Request 1:
Repeat word for word the part of the passage on mapping an entity to a table between "The @Table annotation provides" and "the HR schema.", inclusive.
Request 2:
In the passage on mapping an entity to a table, which element of the @Table annotation is used to indicate the schema name?
Request 3:
Carry on the passage on mapping an entity to a table from the point where it stops.

Reading text:
+++

Using Combined Access

Mapping to a Table

You saw in Chapter 2 that in the simplest case, mapping an entity to a table does not need any mapping annotations at all. Only the @Entity and @Id annotations need to be specified to create and map an entity to a database table.

In those cases, the default table name, which was just the unqualified name of the entity class, was perfectly suitable. If it happens that the default table name is not the name that you like, or if a suitable table that contains the state already exists in your database with a different name, you must specify the name of the table. You do this by annotating the entity class with the @Table annotation and including the name of the table using the name element. Many databases have terse names for tables. Listing 4-4 shows an entity that is mapped to a table that has a name that’s different from its class name.
@Entity
@Table(name="EMP")
public class Employee { ... }
Listing 4-4

Overriding the Default Table Name

Tip

Default names are not specified to be either uppercase or lowercase. Most databases are not case-sensitive, so it won’t generally matter whether a vendor uses the case of the entity name or converts it to uppercase. In Chapter 10, we discuss how to delimit database identifiers when the database is set to be case-sensitive.

The @Table annotation provides the ability to not only name the table that the entity state is being stored in but also to name a database schema or catalog. The schema name is commonly used to differentiate one set of tables from another and is indicated by using the schema element. Listing 4-5 shows an Employee entity that is mapped to the EMP table in the HR schema.

+++

Dataset extract:
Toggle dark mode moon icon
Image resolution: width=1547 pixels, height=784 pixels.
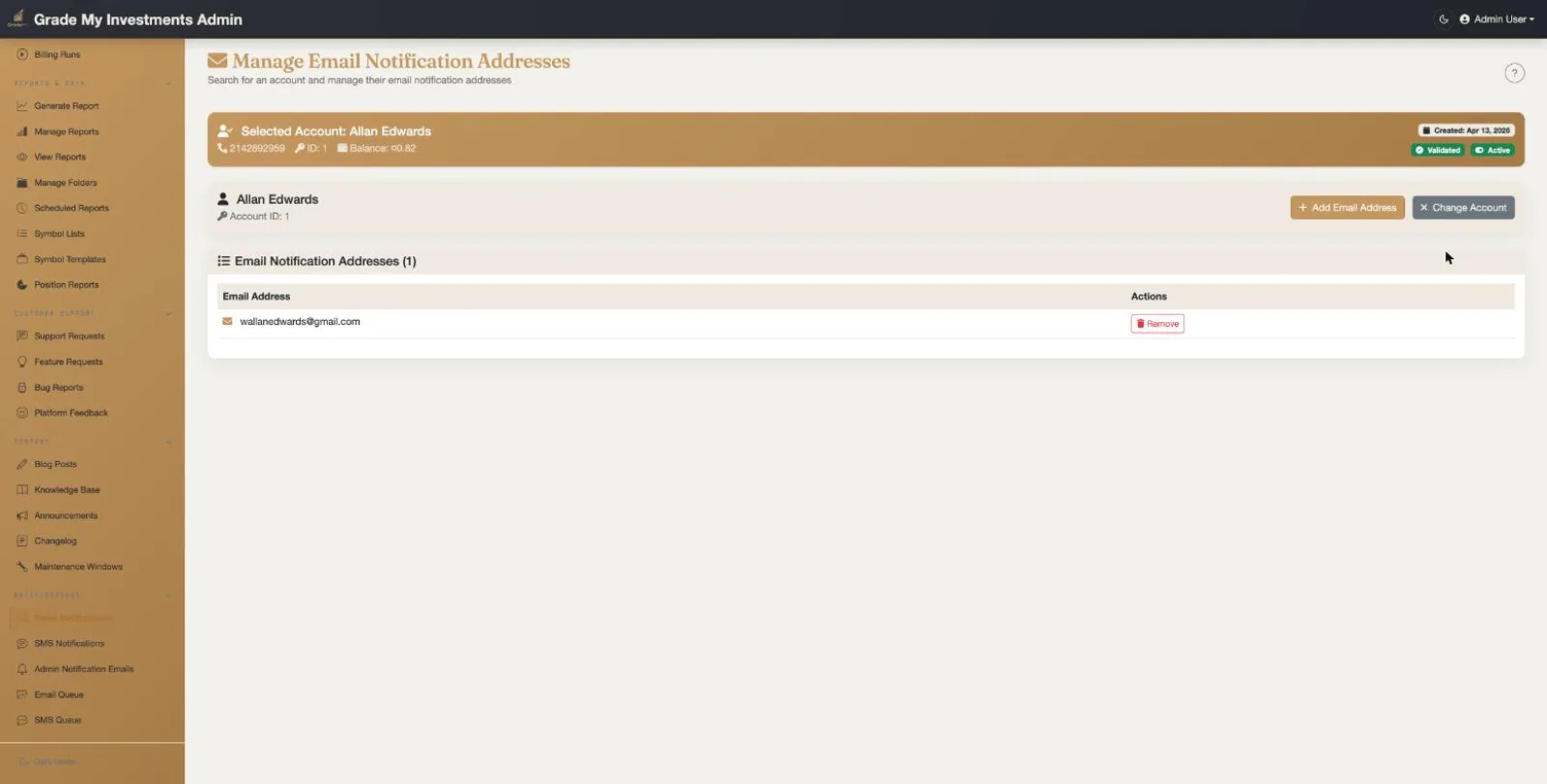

+++

Exercise result 1:
The @Table annotation provides the ability to not only name the table that the entity state is being stored in but also to name a database schema or catalog. The schema name is commonly used to differentiate one set of tables from another and is indicated by using the schema element. Listing 4-5 shows an Employee entity that is mapped to the EMP table in the HR schema.

Exercise result 2:
The schema element.

Exercise result 3:
@Entity
@Table(name="EMP", schema="HR")
public class Employee { ... }
Listing 4-5

Setting a Schema

When specified, the schema name will be prepended to the table name when the persistence provider goes to the database to access the table. In this case, the HR schema will be prepended to the EMP table each time the table is accessed.

Tip

Some vendors might allow the schema to be included in the name element of the table without having to specify the schema element, such as in @Table(name="HR.EMP"). Support for inlining the name of the schema with the table name is nonstandard.

Some databases support the notion of a catalog. For these databases, the catalog element of the @Table annotation can be specified. Listing 4-6 shows a catalog being explicitly set for the EMP table.
@Entity
@Table(name="EMP", catalog="HR")
public class Employee { ... }
Listing 4-6

Setting a Catalog

Mapping Simple Types

Simple Java types are mapped as part of the immediate state of an entity in its fields or properties. The list of persistable types is quite lengthy and includes pretty much every built-in type that you would want to persist. They include the following:
  • Primitive Java types: byte, int, short, long, boolean, char, float, and double

  • Wrapper classes of primitive Java types: Byte, Integer, Short, Long, Boolean, Character, Float, and Double

  • Byte and character array types: byte[], Byte[], char[], and Character[]

  • Large numeric types: java.math.BigInteger and java.math.BigDecimal

  • Strings: java.lang.String

  • Java temporal types: java.util.Date and java.util.Calendar

  • JDBC temporal types: java.sql.Date, java.sql.Time, and java.sql.Timestamp

  • Enumerated types: Any system or user-defined enumerated type

  • Serializable objects: Any system or user-defined serializable type

Sometimes the type of the database column being mapped to is not exactly the same as the Java type. In almost all cases, the provider runtime can convert the type returned by JDBC into the correct Java type of the attribute. If the type from the JDBC layer cannot be converted to the Java type of the field or property, an exception will normally be thrown, although it is not guaranteed.

Tip

When the persistent type does not match the JDBC type, some providers might choose to take proprietary action or make a best guess to convert between the two. In other cases, the JDBC driver might be performing the conversion on its own.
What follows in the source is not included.